An artificial intelligence program defeats the world’s best Dota 2 players. It essentially knew nothing about the game when it first started playing. (2017)

An artificial intelligence program defeats the world’s best Dota 2 players. It essentially knew nothing about the game when it first started playing. (2017)

One of the important, new things that computers can do is “learn” from enormous amounts of data. Historically, teaching a computer what The Incredible Hulk looked like or how to beat somebody at chess required writing out a bunch of complex rules for a program to follow - and oftentimes those rules performed worse than toddlers at the same task.

Today, we can show a computer a bunch of photos of The Incredible Hulk and it will start to “understand” the general characteristics of what makes The Hulk different from other stuff. Then, when it’s shown a photo it’s never seen before, it will be able to take a highly-accurate guess if The Hulk is in it or not. It can learn this skill in seconds.

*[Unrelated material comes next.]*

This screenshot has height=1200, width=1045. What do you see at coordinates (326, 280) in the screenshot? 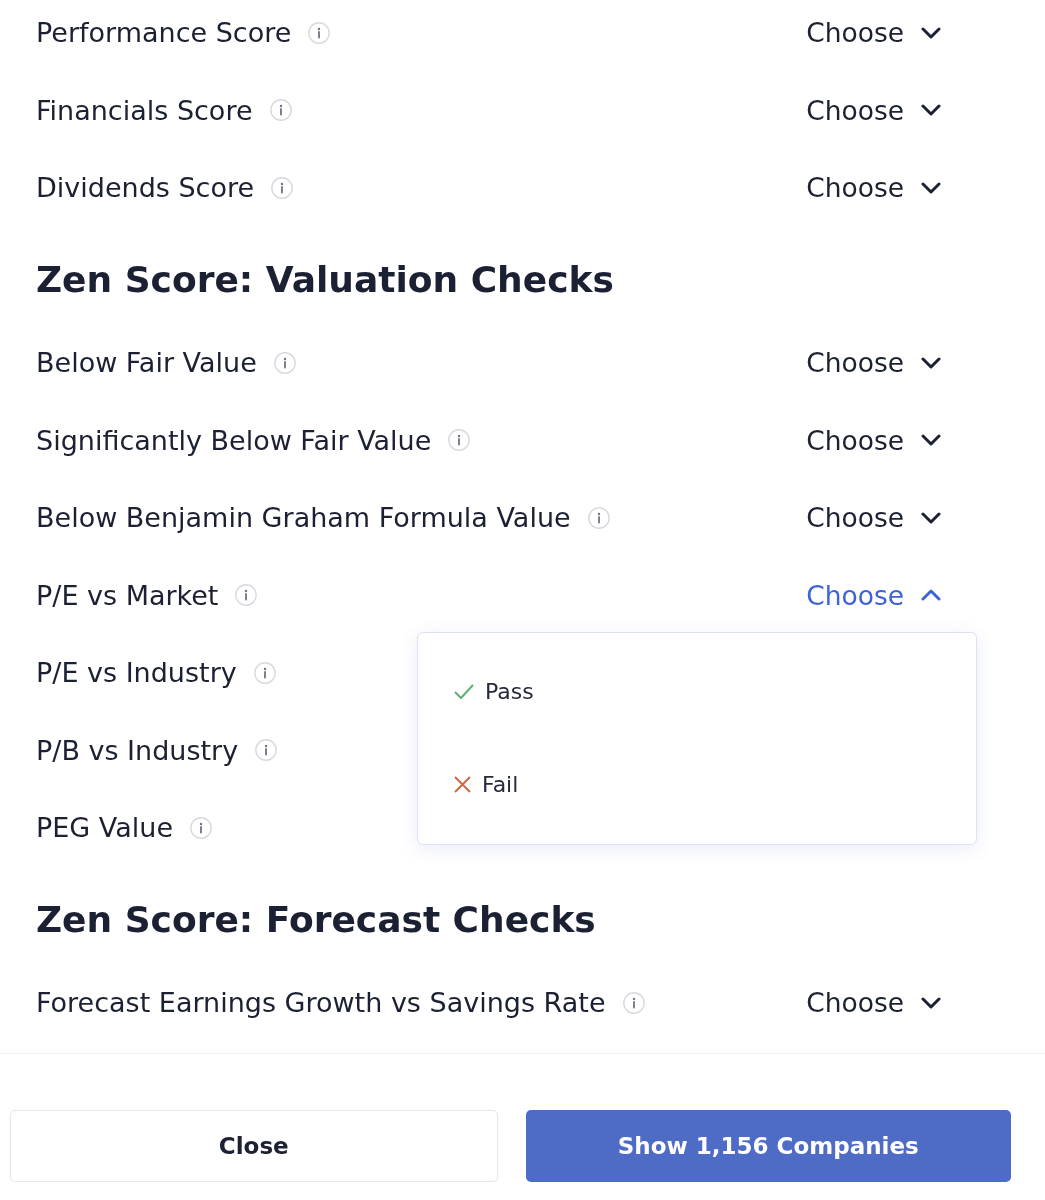
I see `section-heading: Zen Score: Valuation Checks` at bounding box center [326, 280].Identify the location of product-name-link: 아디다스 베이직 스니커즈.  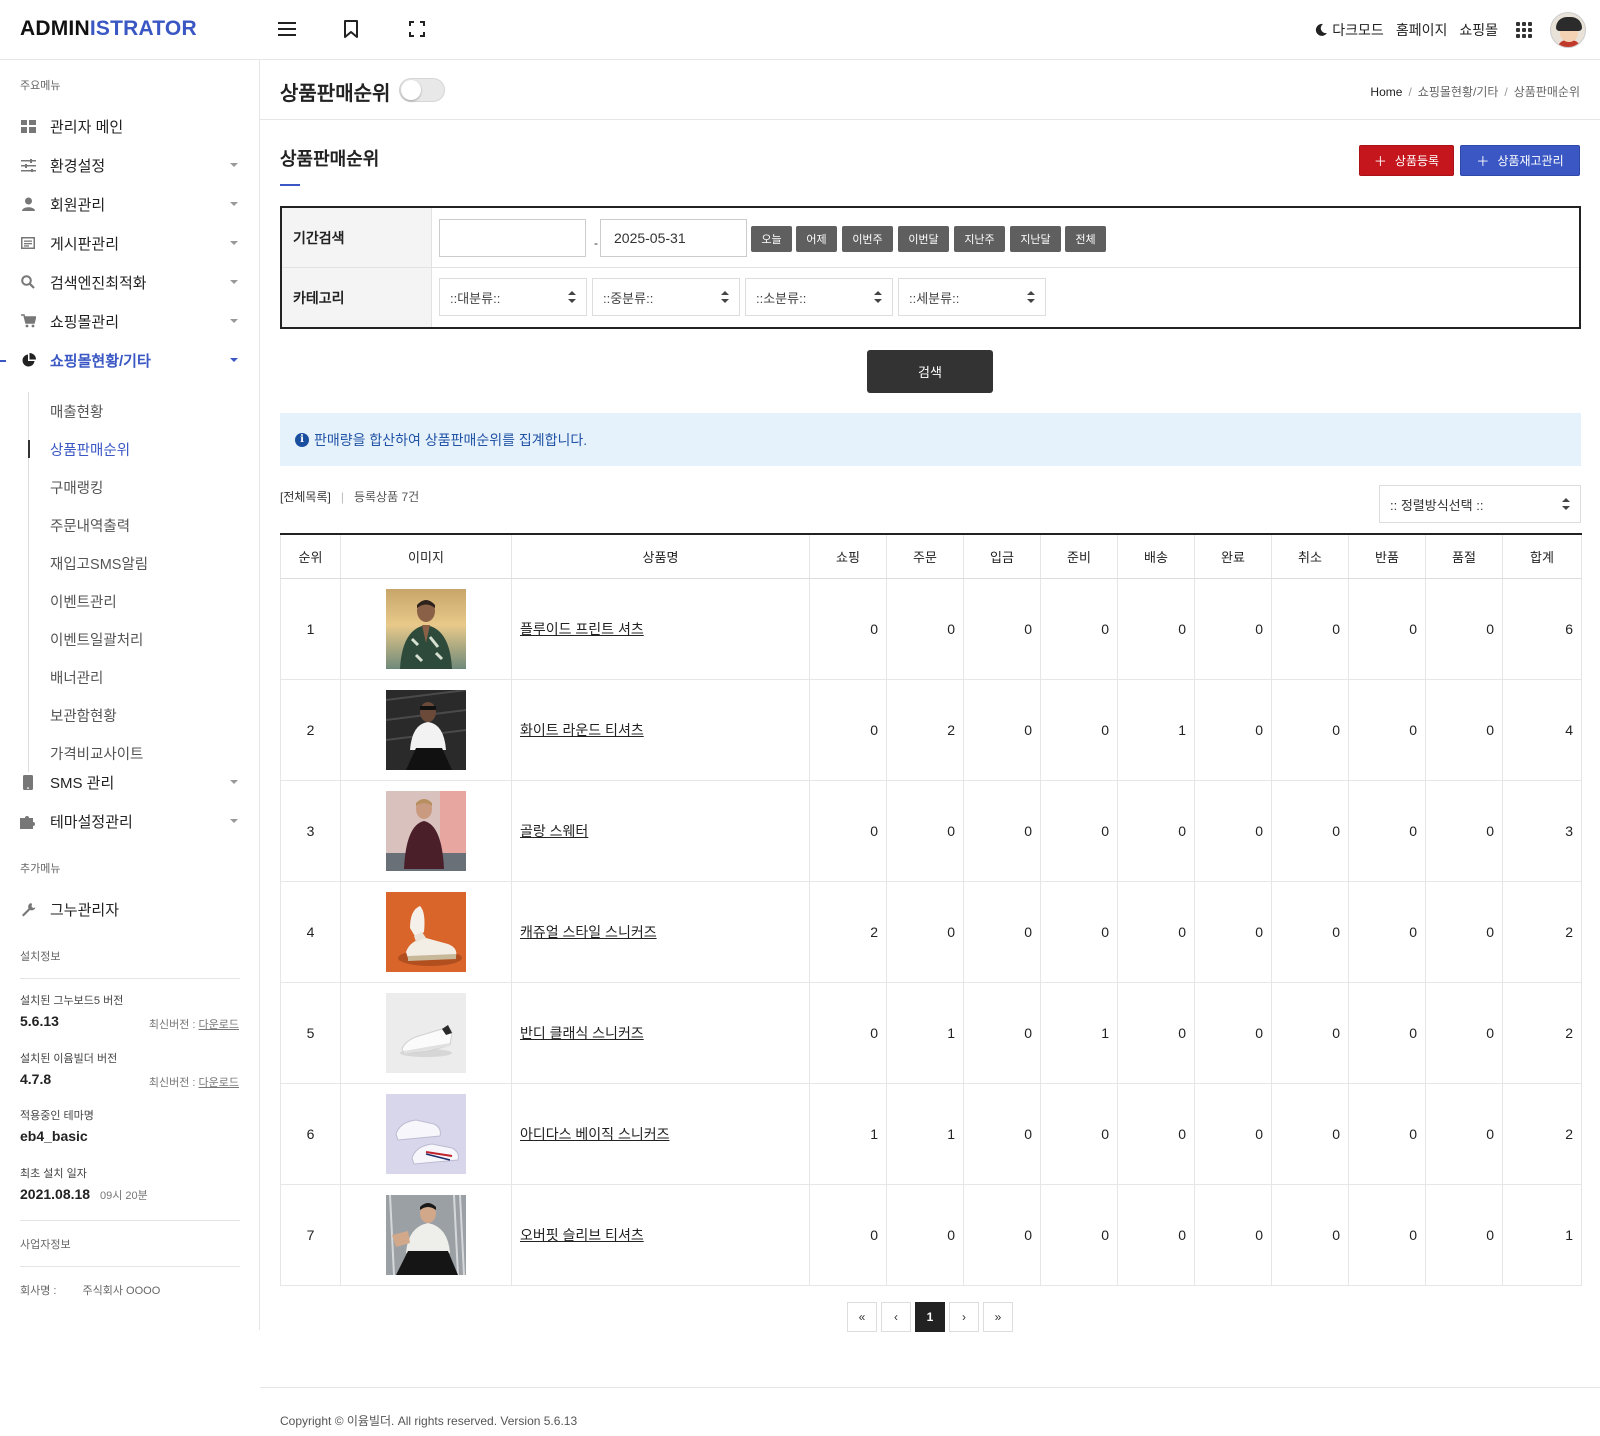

If that doesn’t blow your mind, consider some research that came out from Google’s DeepMind this month. Researchers were able to create an AI program that could look at a single 2D image it had never seen before and “imagine” what the same scene would look like from different vantage points.

Using a single 2D image that it has never seen before (left), an artificial intelligence program predicts the properties of the surrounding area (right). (2018)

Using a single 2D image that it has never seen before (left), an artificial intelligence program predicts the properties of the surrounding area (right). (2018)

That is nuts. And it’s just a preview of what’s coming.

The DeepMind research in particular sheds light on how a “uniquely” human attribute - in this case, the ability to infer depth and space from a stationary view of a scene - can now be mimicked by a computer, albeit crudely. 

In order to get a computer to learn, we must represent specific aspects of the world as data which it can interpret. The thing I under-appreciated until recently is just how many of our senses and skills can be represented as data:

  • Sense of vision -> an array of various color values
  • Written language -> sequences of characters
  • Voice -> waveforms
  • Certain emotions -> changes in pupil dilation that can be easily measured

Those are just a few wildly over-simplified examples. There's a far wider, and nuanced, range of human attributes that can be quantified in fairly precise data structures.

Now that we have machines capable of learning from this data, it seems likely that we are entering into an unprecedented moment in history. Our computers won't just be getting better at their old tricks, they'll be wrapping their tentacles around more and more previously-out-of-reach domains.

This isn't the essay where I say if that's terrifying or exciting or both, this is where I say something obvious, but worth repeating:

We are alive during a time of ludicrous technological change.